Babsie Podestá

Personal information
- Full name: Arthur Podesta
- Nationality: Maltese
- Born: 6 March 1912
- Died: 6 June 2004 (aged 92)

Sport
- Sport: Water polo

= Babsie Podestá =

Maltese water polo player

Arthur (sive Babsie) Podestá (6 March 1912 - 6 June 2004) was a Maltese water polo player. He competed in the men's tournament at the 1936 Summer Olympics.

==Career==
Arthur Podestá participated in Water polo, representing Malta, at the 1936 Summer Olympics in Berlin (these were his only Olympic Games).

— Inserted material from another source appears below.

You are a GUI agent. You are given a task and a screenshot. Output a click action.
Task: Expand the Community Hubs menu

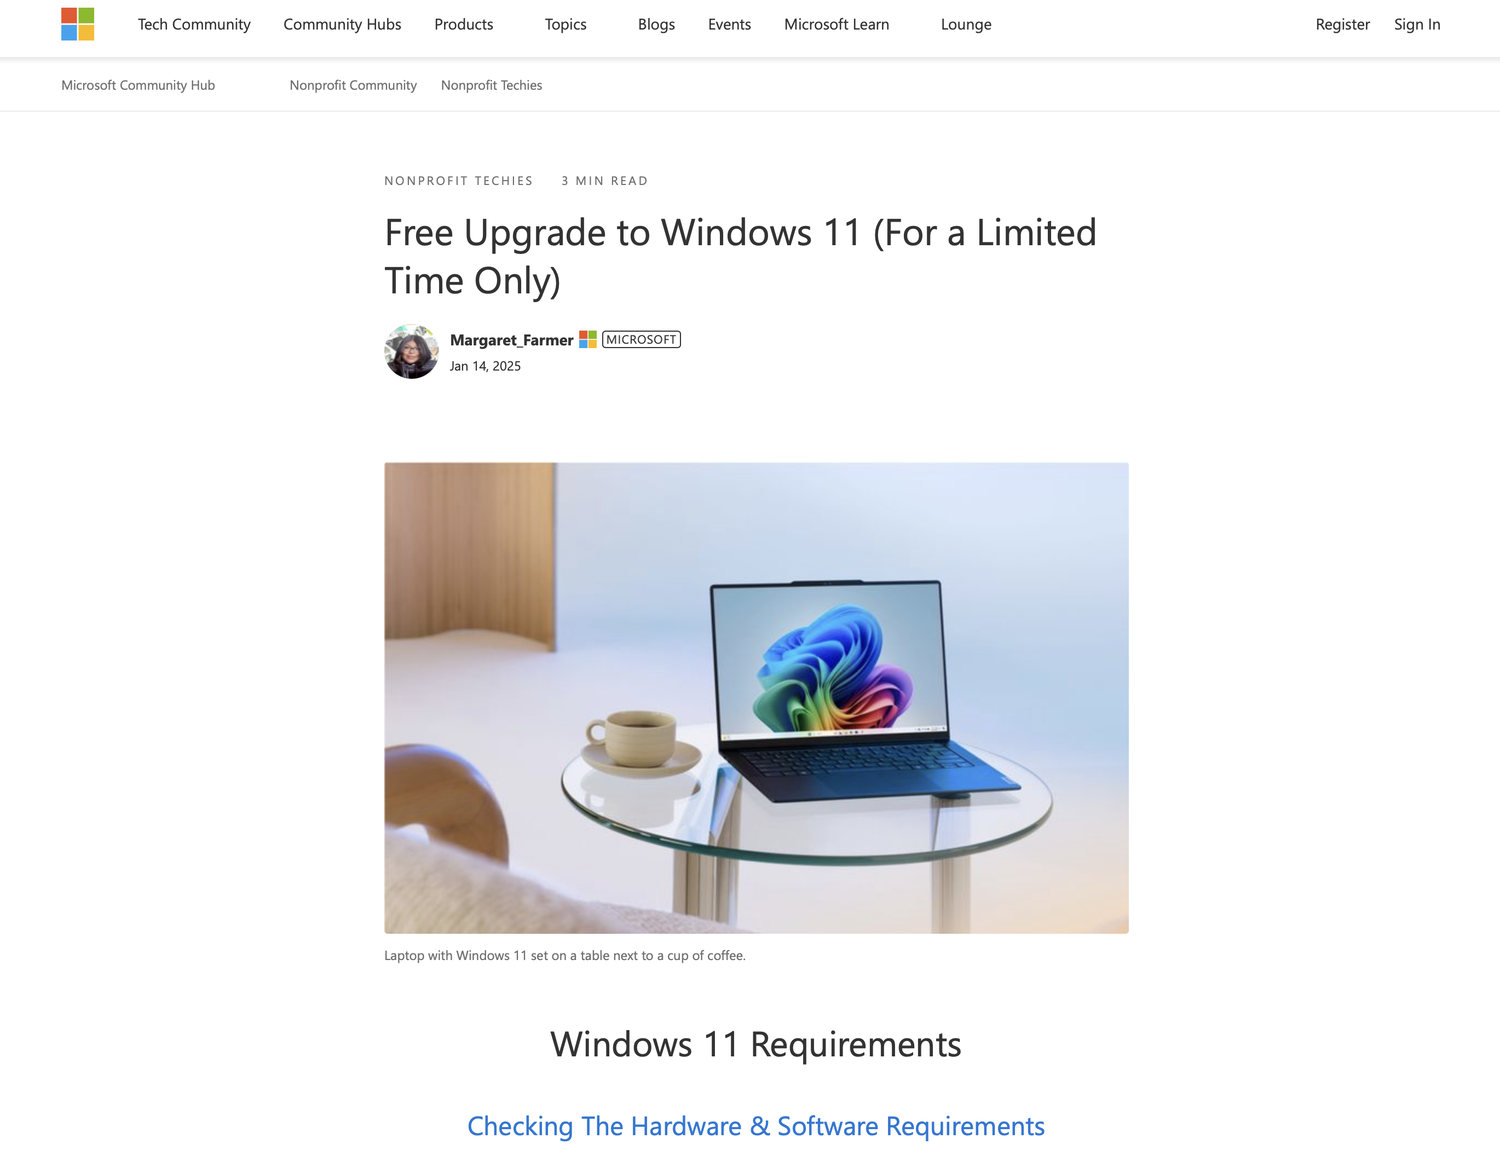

Podestá's first match was against Great Britain, a team that was not only superior but also exceptionally tough. Malta suffered a 2-8 defeat, with goals scored by Podestá and Sydney Scott. In their second match against Hungary, Malta found themselves trailing 9-0 by halftime, and to make matters worse, Podestá did not play due to injury. The match ended in a 12-0 loss. In their final match against Yugoslavia, Malta was defeated 7-0.

During their time in Germany, the Malta Olympic team played several friendly matches, drawing 3-3 with Switzerland, losing 1-8 to Germany, and securing victories against Plauren Club (10-3), SV Berg (8-1), and Magdeburg (7-2).